▸ SELECTED EXTRACT:
━━━━━━━━━━━━━━━━

But the socially awkward Cleveland came to love Frances—Frank, he called her—as she grew to young womanhood. When his partner died and he took his widow and Frances under his care, his love grew stronger until finally, in 1886, they were married in the first and only wedding ceremony held in the White House.

The Clevelands took a holiday in western Maryland where, to his dismay and disgust, the press easily found them the next morning. The president decried the reporters’ “colossal impertinence” for intruding on his honeymoon, but as Graff writes, was helpless to do anything about it (p. 80). The opulent tastes of Chester A. Arthur had given reporters a thirst for the private lives of presidents that wasn’t easily slaked. And the intrusion into the Clevelands’ happy moment was but the first of countless unwelcome media impositions that in a later age would be justified under the catch-all phrase, “the right to know.”

However, Cleveland wasn’t blameless before reporters. He bore a grudge against the media because of the whole Halpin mess, and he maintained an aloof stance from honest reporter inquires. Consequently, his image suffered. Never a brilliant communicator, Cleveland eventually turned off even friendly media in his second term.

━━━━━━━━━━━━━━━━

Pick up the passage on Cleveland, his marriage and the press, and continue it after its last sentence.

▸ SUPPLIED INFORMATION:
━━━━━━━━━━━━━━━━

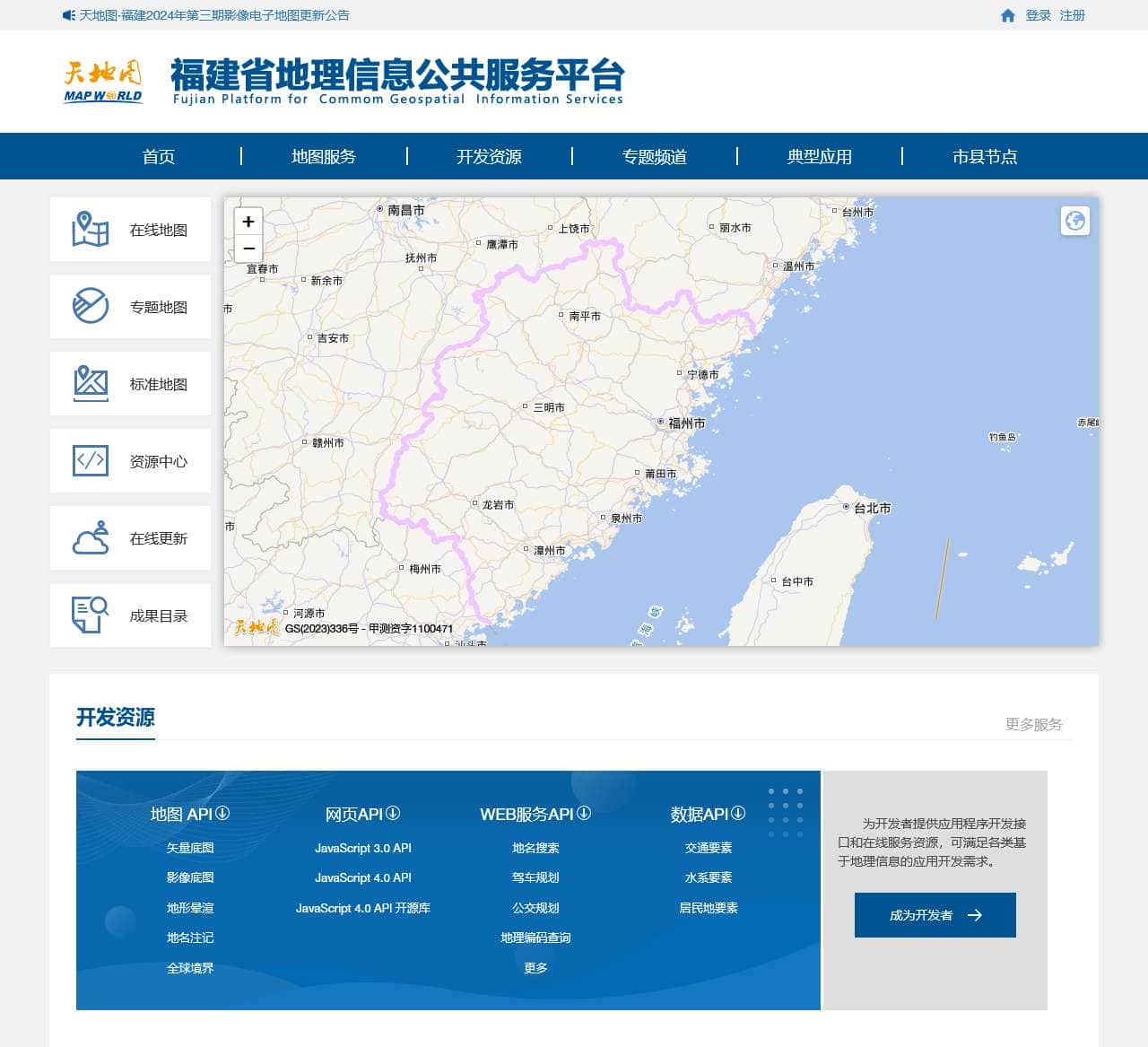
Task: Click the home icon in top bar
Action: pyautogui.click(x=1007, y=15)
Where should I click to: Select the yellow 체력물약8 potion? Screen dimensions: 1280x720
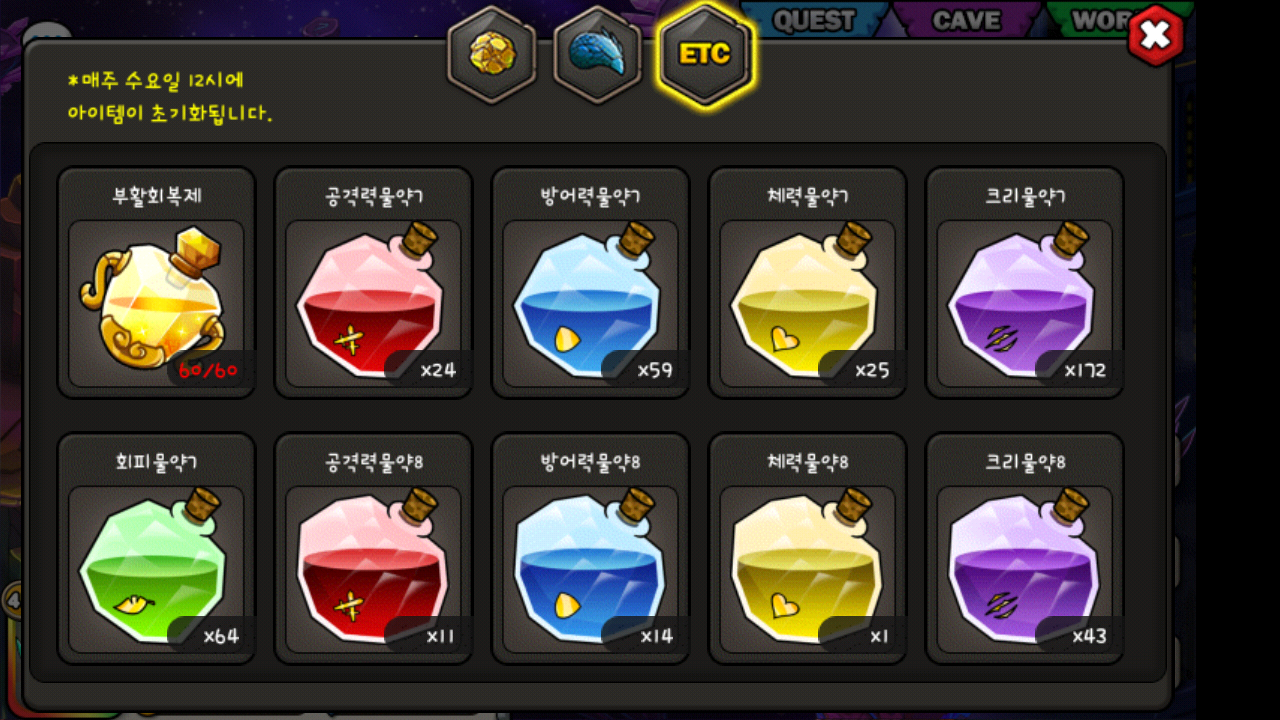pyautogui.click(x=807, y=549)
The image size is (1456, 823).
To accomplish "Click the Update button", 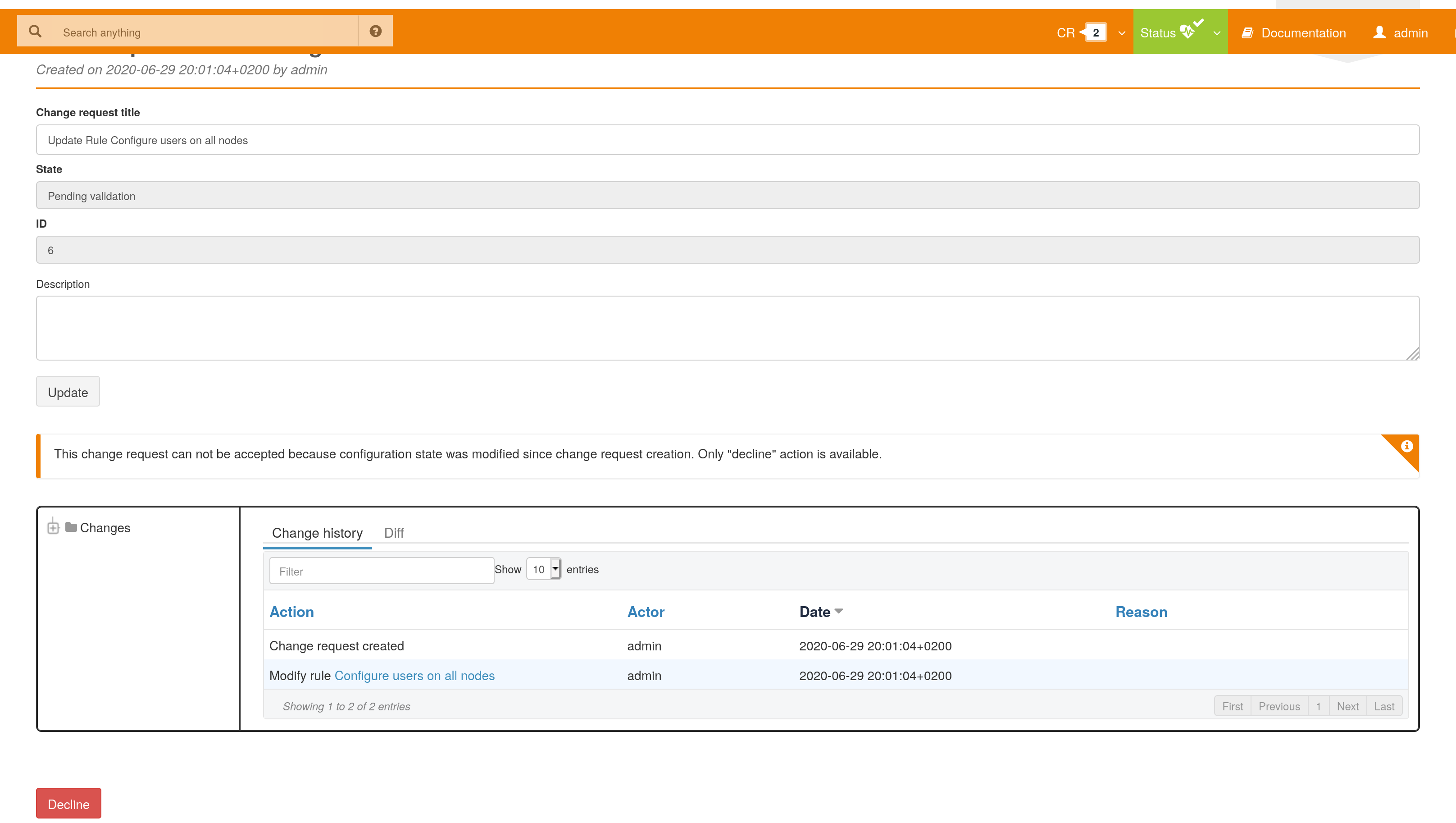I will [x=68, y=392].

━━━━━━━━━━━━━━━━

▸ EXPECTED ANSWER:
1888 and defeat—for the moment
Grover Cleveland felt confident going in to the 1888 election. But in an odd twist, for the third time in American history the man who won the popular vote was not the same man who got the most votes in the electoral college. (The two prior occasions were in 1824 and 1876, both of which were decided in the House under much different circumstances.)

The Democrats quickly renominated Cleveland at the convention in St. Louis. The Republicans nominated Benjamin Harrison, grandson of the former (and short-lived) president.

By now, politics had become the national pastime. Although the duotone had yet to transform media and pictures were still rendered via gorgeous woodcuts or color lithographs, images of the Clevelands and the Harrisons appeared everywhere on trinkets, souvenir items, broadsides, and so on. Pictures of Frances were particularly favored—no great surprise.

Cleveland and the party ran a “disjointed” campaign, full of “lifeless leadership,” according to Graff. He was also prey to a dirty trick by an ally of the Harrison campaign, where a man posing as “Muchison,” a former English citizen, wrote to the British ambassador in America who he would suggest supporting in the coming election. The ambassador said Cleveland was probably the best as far as England was concerned. The phony “Muchison” published the letter, and it apparently had the same effect on New York as the “rum, Romanism and rebellion” crack had on Blaine’s campaign four years earlier.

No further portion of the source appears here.